— What to work on —
Nothing but the lines below between the line holding "1000x667 pixels. At" and the line holding "The image size is (976, 1000).", inclusive, should appear in the answer, each set down exactly.

**** Records for the exercise ****

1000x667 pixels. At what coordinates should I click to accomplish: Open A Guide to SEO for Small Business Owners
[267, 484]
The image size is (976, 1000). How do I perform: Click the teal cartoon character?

****
**** Records for the exercise ****

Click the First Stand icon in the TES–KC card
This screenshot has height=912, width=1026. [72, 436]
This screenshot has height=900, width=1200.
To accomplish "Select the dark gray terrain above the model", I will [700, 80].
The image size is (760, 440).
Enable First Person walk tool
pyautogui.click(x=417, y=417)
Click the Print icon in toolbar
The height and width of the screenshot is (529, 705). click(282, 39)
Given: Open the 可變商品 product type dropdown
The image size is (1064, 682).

****
**** Records for the exercise ****

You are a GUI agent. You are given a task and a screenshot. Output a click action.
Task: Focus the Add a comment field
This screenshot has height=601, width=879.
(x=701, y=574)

****

— Answer to this exercise —
1000x667 pixels. At what coordinates should I click to accomplish: Open A Guide to SEO for Small Business Owners
[267, 484]
The image size is (976, 1000). How do I perform: Click the teal cartoon character?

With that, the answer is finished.